Jacob Batalon’s character is named Ned Leeds, after a comic character who was a reporter at the Daily Bugle and (briefly) the supervillain Hobgoblin, though apparently the character is more based on (the Ultimate Universe’s Spider Man) Miles Morales’s best friend. Ned is written as being annoying, and comes pretty close the line between annoying to other characters and annoying to me, but I didn’t hate him the way it seems some people are. The worst I can say about him is that his hacking skills are unrealistic, but then again my expectations of realistic hacking skills in movies is probably more unrealistic.

Filmmaking

The final fight scene between Spider-Man and the Vulture was confusing in its direction. Aside from the final fight scene, the action in this movie was mediocre. The web-swinging through New York was more impressive in earlier Spider-Man films, mostly because this film sees Spider-Man mostly keeping in Queens, away from the high towers of Manhattan.

Michael Giacchino wrote the film’s scrore, featuring a full orchestral version of the famous theme song for the ’80s Spider-Man cartoon series that plays over the opening logos. The rest of the music isn’t as good as that nor as good as I’m used to from Giacchino.
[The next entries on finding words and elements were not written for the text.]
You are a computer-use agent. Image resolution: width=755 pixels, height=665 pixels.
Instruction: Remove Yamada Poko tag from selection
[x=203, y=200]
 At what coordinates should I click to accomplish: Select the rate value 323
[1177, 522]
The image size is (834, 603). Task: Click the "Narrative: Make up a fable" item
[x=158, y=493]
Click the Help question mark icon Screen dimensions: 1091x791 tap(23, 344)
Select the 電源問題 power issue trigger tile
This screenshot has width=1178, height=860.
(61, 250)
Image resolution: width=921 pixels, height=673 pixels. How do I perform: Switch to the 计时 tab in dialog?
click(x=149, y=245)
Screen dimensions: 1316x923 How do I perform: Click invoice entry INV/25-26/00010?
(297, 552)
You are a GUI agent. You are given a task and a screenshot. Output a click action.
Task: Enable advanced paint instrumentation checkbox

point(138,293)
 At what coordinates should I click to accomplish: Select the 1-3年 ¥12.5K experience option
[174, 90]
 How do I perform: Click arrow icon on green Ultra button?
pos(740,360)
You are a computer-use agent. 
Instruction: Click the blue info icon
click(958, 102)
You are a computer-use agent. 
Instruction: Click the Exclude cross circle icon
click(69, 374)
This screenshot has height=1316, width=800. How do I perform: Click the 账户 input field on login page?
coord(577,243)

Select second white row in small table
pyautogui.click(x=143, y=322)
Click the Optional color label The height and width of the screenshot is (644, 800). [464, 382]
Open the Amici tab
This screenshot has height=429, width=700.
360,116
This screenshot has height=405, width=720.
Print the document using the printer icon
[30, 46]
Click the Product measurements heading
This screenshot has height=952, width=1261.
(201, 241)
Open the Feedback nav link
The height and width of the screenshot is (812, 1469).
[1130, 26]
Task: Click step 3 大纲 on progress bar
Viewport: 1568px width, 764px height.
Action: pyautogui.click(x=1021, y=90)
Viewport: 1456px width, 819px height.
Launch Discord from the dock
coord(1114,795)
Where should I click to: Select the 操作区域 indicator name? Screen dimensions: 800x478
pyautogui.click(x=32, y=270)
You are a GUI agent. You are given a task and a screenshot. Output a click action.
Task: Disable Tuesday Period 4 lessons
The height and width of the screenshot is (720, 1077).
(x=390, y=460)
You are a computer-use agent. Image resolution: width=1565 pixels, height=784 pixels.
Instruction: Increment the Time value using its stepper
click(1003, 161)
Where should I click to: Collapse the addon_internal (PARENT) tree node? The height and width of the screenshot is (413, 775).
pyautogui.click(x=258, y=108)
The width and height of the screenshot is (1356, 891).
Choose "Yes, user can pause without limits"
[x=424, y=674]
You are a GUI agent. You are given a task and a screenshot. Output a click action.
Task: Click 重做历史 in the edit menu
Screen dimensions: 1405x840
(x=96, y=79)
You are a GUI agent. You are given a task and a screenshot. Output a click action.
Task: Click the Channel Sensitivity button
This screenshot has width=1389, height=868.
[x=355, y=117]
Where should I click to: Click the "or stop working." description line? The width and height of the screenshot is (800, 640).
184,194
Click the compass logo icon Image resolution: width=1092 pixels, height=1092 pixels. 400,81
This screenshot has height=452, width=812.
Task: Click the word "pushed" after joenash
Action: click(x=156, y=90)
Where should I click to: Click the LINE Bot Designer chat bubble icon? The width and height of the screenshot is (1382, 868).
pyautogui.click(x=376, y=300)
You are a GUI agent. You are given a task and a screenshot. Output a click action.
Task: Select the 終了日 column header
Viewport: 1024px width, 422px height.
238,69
Friendly Neighborhood Spider-Man | Photo Credit: IMDB

Recommendation & Rating

This film is a good example of why there are such things as movie stars. Amid dull and confusing elements are two very good performances by Tom Holland and Michael Keaton. I know I may have sounded harsh in my analysis, but my complaints were of only so many little problems keeping a good film from being great. Superhero fans are going to really like this, while others should also have a good time viewing.

7/10 — With some measurable negative worth, but overall a positive experience. Just above average and able to be sincerely recommended.